核融合をおこすためには、プラズマの生成や数億度までの加熱、さらに高温状態の維持が必要で、それらをすべて行うことができる加熱方法として、高出力波マイクロ波をプラズマに入射する方法がある。
高出力マイクロ波源ジャイロトロンは、電子銃から生じた電子ビームを強磁場中で加速し、そのエネルギーをマイクロ波に変換する装置で、そのマイクロ波でプラズマを数億度にまで加熱する。
原理は電子レンジと同じだが、出力100万W、周波数170GHzと、一般的な電子レンジと比較して出力約2,000倍、周波数約70倍の性能だ。
2035年に予定されている核融合運転時は、24機のジャイロトロンが並列使用され日本とロシア、欧州がそれぞれ8機ずつ製作を担当している。
ジャイロトンは全高約3m、重量約800kg。

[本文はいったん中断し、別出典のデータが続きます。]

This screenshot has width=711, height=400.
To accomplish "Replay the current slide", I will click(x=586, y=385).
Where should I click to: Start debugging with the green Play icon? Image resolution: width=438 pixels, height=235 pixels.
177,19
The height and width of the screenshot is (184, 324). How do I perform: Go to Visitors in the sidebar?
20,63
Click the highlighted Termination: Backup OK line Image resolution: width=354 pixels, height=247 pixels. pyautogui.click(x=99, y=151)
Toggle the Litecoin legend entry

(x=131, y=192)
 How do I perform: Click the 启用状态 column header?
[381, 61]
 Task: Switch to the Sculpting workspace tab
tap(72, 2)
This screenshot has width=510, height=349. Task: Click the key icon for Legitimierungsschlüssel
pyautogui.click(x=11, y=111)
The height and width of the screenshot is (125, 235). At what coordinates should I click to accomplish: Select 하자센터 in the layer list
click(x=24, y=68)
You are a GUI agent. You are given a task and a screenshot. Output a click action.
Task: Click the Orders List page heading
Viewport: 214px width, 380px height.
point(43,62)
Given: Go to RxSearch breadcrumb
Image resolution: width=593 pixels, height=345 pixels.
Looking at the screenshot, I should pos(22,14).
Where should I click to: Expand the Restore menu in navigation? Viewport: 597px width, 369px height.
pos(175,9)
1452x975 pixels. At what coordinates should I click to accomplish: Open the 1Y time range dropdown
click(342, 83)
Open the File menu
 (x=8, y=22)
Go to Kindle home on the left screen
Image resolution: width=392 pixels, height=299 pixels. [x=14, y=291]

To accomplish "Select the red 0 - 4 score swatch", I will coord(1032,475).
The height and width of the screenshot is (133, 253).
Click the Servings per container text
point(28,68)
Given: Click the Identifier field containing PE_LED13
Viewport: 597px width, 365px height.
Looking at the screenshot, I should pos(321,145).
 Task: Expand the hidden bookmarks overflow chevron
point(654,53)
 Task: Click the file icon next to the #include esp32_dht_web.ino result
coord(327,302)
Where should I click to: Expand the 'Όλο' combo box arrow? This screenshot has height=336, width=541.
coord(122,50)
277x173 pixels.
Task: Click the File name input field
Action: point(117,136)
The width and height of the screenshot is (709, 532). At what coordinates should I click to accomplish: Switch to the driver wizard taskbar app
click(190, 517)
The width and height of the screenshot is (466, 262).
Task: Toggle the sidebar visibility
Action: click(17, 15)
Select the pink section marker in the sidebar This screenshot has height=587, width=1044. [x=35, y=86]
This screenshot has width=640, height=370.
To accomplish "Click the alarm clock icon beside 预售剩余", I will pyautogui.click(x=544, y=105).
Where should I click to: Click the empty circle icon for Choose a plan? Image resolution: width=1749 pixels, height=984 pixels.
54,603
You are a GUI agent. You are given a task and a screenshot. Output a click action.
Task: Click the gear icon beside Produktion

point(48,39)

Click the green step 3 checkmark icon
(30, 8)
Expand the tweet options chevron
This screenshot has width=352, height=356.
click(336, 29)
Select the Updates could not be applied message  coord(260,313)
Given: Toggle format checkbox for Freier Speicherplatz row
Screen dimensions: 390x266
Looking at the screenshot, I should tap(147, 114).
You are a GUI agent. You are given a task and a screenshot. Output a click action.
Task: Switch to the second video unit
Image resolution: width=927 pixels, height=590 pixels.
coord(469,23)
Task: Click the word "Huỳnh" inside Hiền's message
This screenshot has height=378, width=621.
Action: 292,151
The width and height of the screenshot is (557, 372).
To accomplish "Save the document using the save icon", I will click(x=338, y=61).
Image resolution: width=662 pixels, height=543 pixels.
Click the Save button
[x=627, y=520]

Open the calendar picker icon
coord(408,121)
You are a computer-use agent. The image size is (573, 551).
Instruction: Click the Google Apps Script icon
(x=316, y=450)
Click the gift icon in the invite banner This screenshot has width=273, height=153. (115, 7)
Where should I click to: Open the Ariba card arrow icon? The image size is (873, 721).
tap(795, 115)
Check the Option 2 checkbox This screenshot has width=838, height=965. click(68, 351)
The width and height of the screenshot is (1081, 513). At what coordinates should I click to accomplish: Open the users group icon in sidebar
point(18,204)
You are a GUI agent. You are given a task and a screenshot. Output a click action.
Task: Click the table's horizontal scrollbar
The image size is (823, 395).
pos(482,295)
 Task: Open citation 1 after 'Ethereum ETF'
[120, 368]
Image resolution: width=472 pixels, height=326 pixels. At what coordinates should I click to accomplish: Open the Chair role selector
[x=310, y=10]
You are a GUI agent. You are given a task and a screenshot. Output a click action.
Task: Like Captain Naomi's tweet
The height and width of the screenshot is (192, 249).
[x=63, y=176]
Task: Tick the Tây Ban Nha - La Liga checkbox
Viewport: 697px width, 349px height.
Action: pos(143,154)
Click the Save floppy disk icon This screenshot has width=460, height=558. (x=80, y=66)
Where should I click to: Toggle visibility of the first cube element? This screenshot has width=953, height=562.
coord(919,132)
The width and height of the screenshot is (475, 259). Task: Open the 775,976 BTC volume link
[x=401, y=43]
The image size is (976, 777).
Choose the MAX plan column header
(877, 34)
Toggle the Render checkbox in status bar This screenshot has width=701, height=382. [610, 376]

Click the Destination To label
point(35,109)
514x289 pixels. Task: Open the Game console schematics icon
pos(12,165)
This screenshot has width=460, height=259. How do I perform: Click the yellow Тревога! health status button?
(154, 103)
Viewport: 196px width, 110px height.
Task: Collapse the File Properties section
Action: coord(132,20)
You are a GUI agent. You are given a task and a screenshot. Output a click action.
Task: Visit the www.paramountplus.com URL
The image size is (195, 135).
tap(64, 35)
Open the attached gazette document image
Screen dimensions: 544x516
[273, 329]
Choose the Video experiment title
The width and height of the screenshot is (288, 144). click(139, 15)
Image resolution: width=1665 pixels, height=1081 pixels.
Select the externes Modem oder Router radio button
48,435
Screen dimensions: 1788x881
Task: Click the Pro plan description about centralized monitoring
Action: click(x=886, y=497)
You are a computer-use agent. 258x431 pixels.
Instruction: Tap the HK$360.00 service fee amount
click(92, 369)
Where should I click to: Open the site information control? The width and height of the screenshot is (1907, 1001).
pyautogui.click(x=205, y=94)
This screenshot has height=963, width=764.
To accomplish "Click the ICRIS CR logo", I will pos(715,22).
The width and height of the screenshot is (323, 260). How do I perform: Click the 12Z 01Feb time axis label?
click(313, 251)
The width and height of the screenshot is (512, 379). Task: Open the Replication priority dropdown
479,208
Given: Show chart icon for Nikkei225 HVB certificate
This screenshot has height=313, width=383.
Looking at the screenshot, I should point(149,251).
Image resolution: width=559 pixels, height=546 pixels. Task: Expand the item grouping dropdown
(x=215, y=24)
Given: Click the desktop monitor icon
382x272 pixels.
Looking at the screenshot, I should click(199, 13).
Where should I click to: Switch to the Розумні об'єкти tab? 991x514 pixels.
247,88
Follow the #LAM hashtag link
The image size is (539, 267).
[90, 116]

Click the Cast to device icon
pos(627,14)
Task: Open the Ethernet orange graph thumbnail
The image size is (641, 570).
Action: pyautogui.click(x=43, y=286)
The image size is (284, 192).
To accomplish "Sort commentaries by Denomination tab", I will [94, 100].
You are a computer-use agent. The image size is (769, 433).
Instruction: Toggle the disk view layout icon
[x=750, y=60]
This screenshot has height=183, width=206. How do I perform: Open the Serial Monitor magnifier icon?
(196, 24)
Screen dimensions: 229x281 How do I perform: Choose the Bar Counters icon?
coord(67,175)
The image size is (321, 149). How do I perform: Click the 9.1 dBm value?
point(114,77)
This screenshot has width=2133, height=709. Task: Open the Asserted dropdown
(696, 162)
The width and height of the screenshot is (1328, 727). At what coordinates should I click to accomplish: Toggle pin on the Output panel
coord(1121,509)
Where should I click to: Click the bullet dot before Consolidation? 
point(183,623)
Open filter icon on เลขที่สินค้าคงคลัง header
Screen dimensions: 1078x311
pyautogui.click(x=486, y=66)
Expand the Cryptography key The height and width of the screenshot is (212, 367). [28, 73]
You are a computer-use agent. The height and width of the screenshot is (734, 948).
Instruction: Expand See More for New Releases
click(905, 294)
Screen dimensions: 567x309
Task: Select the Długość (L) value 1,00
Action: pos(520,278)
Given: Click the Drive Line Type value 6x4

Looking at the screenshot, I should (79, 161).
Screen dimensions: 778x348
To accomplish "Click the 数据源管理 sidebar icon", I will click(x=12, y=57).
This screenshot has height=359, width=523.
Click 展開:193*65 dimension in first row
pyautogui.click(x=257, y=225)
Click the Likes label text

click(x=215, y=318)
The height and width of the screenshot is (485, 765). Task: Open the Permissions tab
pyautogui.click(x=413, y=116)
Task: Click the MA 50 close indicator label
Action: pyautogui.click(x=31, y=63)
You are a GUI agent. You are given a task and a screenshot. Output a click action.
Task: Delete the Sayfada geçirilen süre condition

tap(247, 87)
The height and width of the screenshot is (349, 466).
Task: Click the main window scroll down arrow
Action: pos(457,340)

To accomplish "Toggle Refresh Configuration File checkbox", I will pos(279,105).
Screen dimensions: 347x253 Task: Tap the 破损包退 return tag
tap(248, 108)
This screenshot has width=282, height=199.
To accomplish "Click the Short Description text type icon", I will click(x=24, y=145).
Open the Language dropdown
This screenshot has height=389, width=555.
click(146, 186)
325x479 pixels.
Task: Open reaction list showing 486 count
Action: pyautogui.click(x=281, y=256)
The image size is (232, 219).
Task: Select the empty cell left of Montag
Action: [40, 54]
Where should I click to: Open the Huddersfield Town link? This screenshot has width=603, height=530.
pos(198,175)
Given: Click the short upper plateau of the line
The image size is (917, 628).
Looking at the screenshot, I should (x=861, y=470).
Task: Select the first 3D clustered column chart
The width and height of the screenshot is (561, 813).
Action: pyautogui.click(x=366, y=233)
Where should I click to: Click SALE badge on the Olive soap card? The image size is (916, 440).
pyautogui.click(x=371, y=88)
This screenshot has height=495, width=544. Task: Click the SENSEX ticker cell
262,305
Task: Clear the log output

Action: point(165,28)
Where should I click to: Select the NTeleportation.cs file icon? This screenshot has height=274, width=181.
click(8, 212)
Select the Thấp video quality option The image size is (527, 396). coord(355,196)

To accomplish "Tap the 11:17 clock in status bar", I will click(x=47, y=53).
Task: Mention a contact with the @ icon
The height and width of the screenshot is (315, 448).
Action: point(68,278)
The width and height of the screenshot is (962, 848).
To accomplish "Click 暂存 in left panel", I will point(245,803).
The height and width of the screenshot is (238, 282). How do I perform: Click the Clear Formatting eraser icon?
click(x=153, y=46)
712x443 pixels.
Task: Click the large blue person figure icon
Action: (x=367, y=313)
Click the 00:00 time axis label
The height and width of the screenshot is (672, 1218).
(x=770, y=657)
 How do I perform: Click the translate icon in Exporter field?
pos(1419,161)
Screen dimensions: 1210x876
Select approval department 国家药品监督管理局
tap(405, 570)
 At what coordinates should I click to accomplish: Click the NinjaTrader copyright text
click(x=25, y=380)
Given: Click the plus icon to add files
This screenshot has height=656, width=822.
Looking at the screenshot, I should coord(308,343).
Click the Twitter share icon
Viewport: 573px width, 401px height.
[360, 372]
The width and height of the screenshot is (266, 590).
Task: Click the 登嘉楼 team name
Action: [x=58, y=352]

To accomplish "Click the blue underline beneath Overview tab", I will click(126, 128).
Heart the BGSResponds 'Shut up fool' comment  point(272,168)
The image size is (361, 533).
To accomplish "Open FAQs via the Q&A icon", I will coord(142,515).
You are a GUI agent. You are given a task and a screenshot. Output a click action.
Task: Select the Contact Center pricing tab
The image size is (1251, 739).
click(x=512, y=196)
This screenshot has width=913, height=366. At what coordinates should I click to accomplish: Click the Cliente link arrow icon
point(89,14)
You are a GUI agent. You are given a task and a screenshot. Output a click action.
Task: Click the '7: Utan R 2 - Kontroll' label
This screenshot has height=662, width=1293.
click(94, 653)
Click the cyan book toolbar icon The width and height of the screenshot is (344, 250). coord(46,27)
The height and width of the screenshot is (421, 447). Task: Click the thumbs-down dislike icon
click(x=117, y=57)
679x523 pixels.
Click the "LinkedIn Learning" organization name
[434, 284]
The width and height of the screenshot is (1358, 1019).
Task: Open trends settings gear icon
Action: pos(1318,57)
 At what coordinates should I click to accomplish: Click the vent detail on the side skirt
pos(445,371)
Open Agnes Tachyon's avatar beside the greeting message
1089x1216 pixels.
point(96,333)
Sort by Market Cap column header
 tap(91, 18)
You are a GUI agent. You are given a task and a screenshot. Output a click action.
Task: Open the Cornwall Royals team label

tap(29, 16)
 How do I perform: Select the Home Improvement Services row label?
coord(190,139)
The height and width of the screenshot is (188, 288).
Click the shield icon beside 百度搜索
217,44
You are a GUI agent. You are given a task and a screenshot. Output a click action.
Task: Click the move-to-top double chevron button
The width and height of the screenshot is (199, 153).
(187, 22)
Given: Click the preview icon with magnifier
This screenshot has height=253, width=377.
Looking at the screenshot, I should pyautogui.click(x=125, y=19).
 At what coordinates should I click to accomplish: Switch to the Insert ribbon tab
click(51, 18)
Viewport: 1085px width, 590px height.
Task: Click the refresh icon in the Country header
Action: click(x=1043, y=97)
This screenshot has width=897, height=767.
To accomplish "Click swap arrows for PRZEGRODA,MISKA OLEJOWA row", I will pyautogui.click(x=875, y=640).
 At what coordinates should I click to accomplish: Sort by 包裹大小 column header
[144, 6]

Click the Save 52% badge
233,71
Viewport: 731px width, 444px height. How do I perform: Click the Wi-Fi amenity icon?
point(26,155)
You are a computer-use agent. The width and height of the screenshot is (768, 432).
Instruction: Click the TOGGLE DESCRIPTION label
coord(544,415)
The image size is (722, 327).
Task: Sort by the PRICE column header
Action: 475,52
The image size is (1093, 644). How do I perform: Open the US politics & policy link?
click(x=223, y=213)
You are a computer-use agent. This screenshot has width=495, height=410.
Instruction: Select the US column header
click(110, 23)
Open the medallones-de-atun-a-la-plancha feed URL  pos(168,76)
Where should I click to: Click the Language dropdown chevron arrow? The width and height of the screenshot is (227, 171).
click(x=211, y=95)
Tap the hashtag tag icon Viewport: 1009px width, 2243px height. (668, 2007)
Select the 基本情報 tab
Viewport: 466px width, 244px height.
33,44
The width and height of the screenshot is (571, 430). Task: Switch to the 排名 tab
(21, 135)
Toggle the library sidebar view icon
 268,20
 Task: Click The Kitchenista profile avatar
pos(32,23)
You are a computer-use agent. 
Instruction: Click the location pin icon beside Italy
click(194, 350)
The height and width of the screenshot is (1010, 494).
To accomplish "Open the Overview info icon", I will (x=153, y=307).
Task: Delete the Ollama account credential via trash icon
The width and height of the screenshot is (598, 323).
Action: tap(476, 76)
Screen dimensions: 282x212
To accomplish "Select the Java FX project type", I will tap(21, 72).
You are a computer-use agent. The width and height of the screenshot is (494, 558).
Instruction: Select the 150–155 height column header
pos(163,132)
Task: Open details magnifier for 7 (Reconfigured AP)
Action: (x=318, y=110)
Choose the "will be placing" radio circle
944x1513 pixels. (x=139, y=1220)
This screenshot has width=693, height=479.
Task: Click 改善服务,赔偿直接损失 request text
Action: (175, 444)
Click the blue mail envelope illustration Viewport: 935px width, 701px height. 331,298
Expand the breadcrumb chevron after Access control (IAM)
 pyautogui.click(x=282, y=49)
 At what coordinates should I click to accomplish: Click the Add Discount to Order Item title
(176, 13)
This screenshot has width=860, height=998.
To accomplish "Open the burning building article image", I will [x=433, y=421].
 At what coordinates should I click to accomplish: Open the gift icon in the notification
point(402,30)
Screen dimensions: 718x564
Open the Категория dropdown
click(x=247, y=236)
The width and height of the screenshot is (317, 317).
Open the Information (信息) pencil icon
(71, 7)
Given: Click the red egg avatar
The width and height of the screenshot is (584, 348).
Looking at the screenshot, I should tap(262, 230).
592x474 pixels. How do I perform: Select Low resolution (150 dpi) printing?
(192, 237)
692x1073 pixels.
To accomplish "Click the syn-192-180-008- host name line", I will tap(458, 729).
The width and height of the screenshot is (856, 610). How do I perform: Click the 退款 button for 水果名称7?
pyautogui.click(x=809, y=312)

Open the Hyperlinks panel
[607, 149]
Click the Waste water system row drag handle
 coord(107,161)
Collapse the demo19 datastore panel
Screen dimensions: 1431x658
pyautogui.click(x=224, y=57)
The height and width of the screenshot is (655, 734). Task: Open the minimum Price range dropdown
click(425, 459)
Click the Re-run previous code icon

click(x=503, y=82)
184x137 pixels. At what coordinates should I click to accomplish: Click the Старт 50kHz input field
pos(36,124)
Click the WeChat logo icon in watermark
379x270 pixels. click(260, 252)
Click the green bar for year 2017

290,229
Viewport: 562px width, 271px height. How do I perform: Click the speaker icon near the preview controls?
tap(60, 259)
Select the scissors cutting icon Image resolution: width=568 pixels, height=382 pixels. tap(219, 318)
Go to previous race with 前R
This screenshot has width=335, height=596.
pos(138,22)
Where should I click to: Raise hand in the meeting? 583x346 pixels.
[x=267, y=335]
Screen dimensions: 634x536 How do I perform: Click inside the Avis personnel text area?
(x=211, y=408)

ほぼ中央に人工ダイヤモンド製の出力窓を備え、その窓から、本体内部で生じた高出力マイクロ波が出力されて、伝送部へ経て真空容器内の入射部に送られる。
求められる性能は10年以上運転可能で、かつ170GHz、100万W出力、持続時間数百秒以上、電力効率50%以上となっている。
そのため、性能確認試験では約4ヶ月の慣らし運転を経て、繰り返し運転や高速オンオフの切替試験を実施した。
製作直後の持続時間は0.001秒だったが、慣らし運転後は持続時間300秒になったとのことだ。
ジャイロトンの開発は1990年代から始まり、国内では2017年に1号機と2号機が、2021年に8号機まで完成し、日本が担当する分はすべての製作済んだことになる。
今後、5〜8号機は慣らし運転と性能確認試験が行なわれ、2023年までにITERサイトに運び込まれる予定だ。
ITER組み立ての進捗度は2021年5月末時点で約73%。順調に2025年のファーストプラズマに向けて進んでいる。